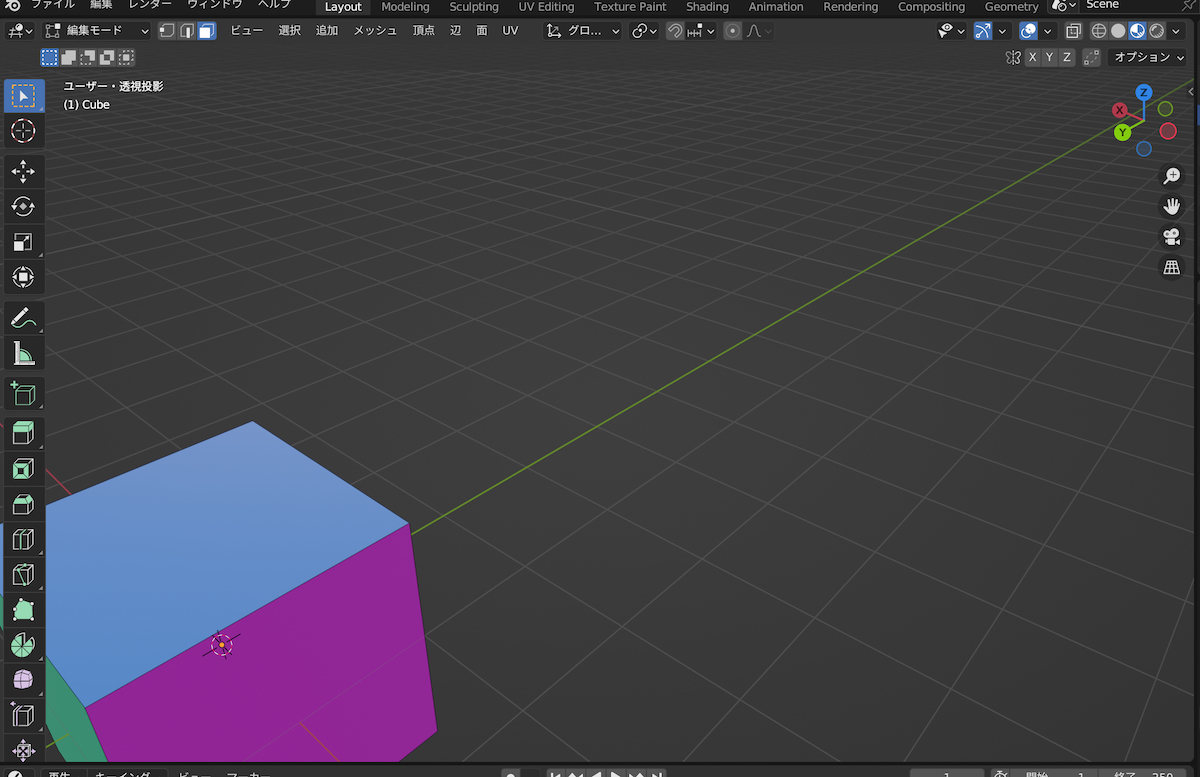The width and height of the screenshot is (1200, 777).
Task: Click the blue Z axis gizmo circle
Action: (x=1143, y=93)
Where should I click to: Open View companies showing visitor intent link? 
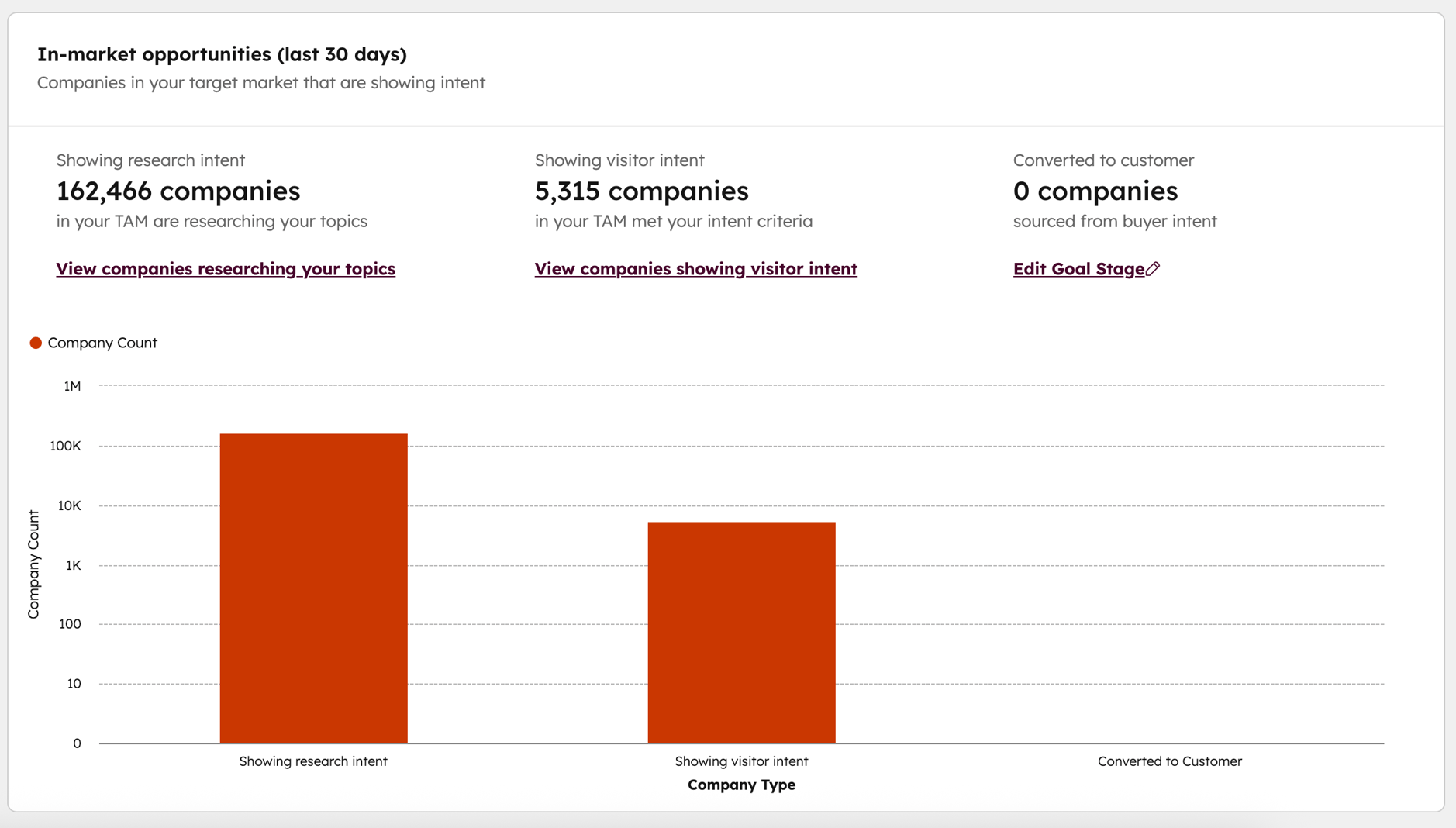695,269

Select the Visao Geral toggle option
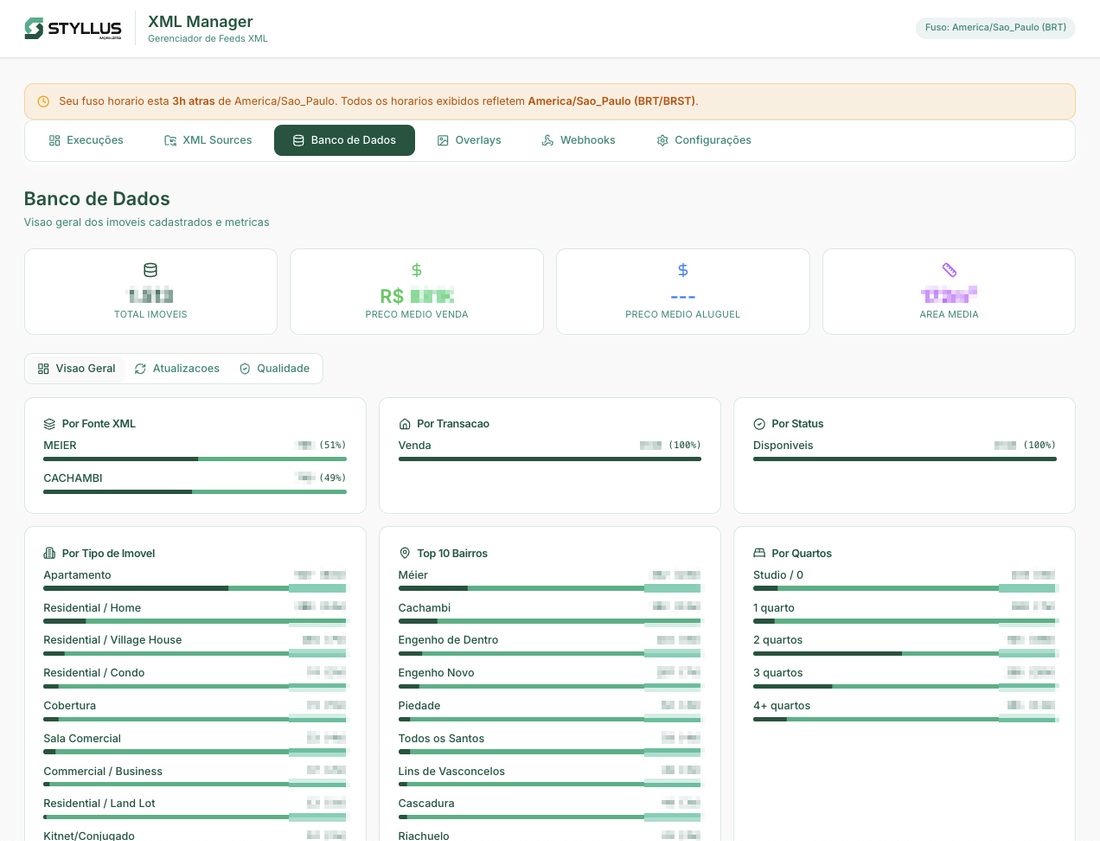pyautogui.click(x=75, y=368)
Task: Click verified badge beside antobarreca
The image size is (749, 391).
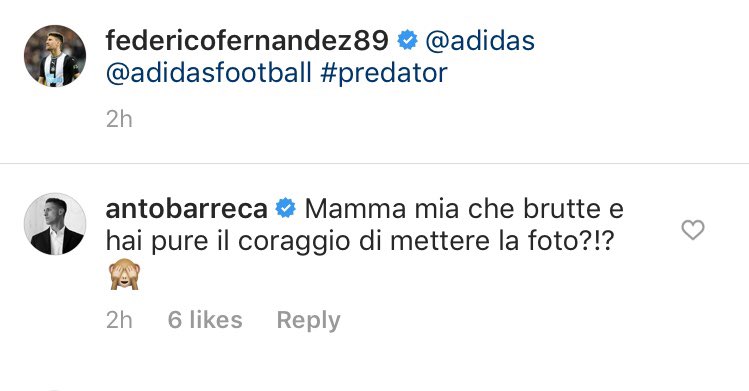Action: click(286, 209)
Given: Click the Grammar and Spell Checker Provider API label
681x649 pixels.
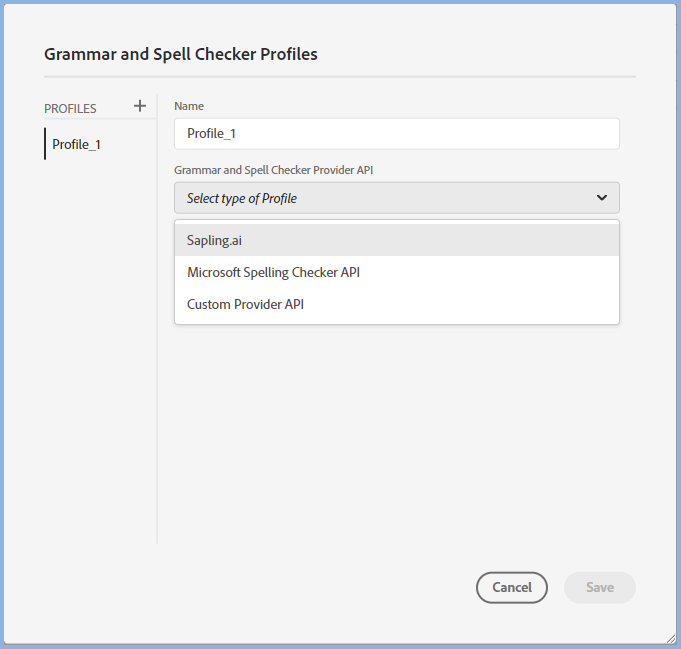Looking at the screenshot, I should point(273,170).
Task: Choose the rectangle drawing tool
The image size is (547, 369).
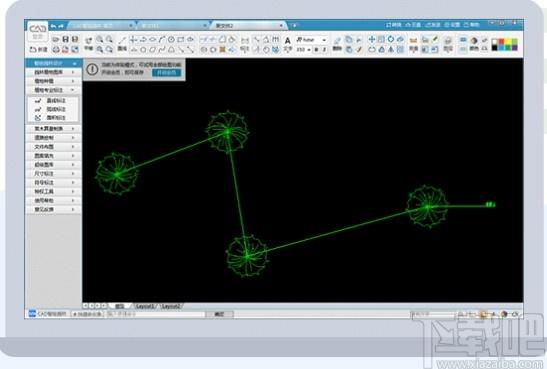Action: click(181, 39)
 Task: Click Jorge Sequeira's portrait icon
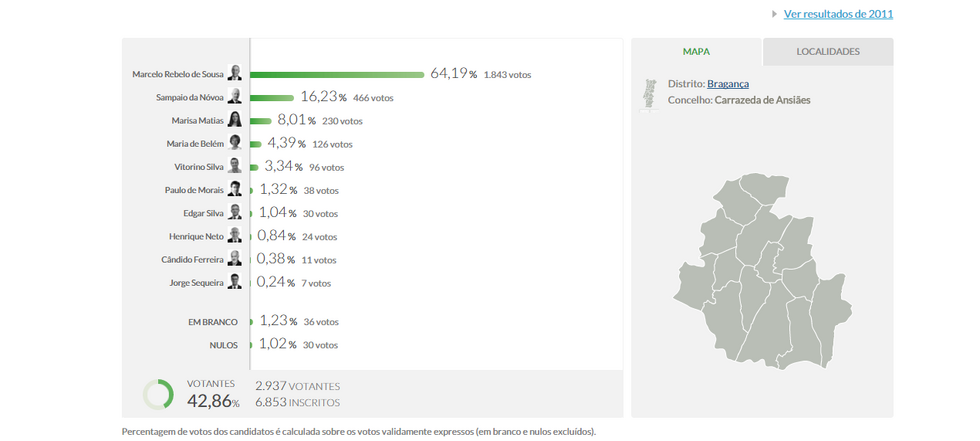[x=235, y=282]

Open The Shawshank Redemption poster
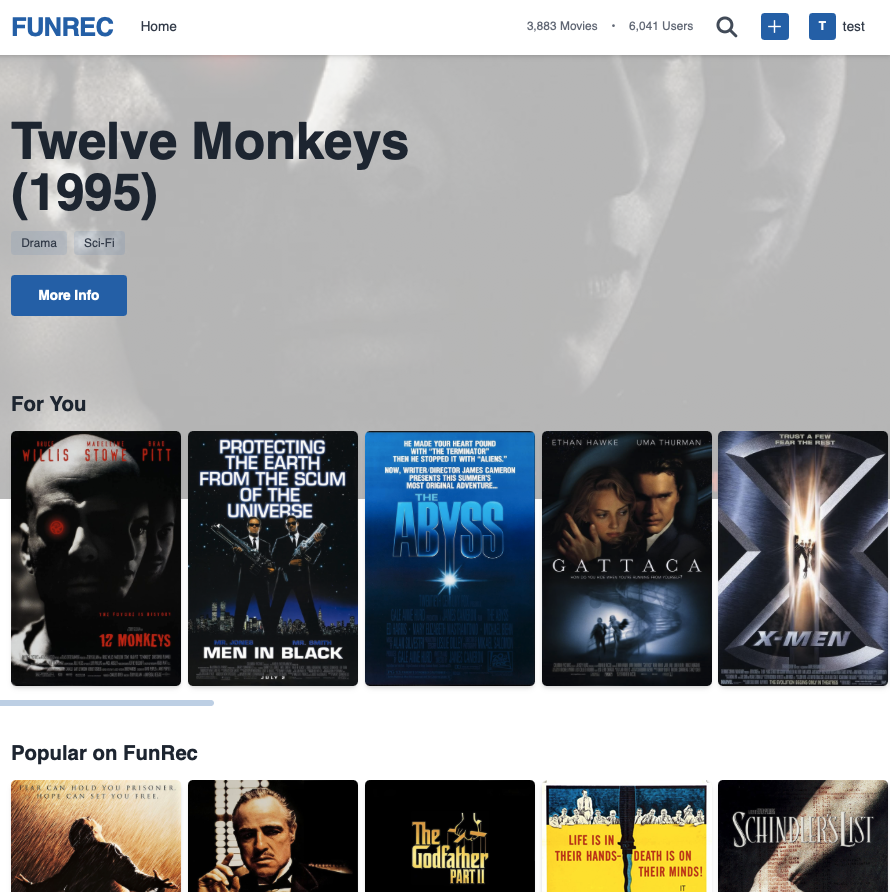pyautogui.click(x=96, y=836)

__PROBLEM TO SOLVE__
Word for word, copy the lines from the one with "The image size is (749, 391)." through the end of the entries above, and do not include any picture.

__SOLUTION TO THE EXERCISE__
The image size is (749, 391).
Action: click(286, 209)
Given: Click the Grammar and Spell Checker Provider API label
681x649 pixels.
Looking at the screenshot, I should point(273,170).
Task: Choose the rectangle drawing tool
The image size is (547, 369).
Action: click(181, 39)
 Task: Click Jorge Sequeira's portrait icon
[x=235, y=282]

Open The Shawshank Redemption poster
pyautogui.click(x=96, y=836)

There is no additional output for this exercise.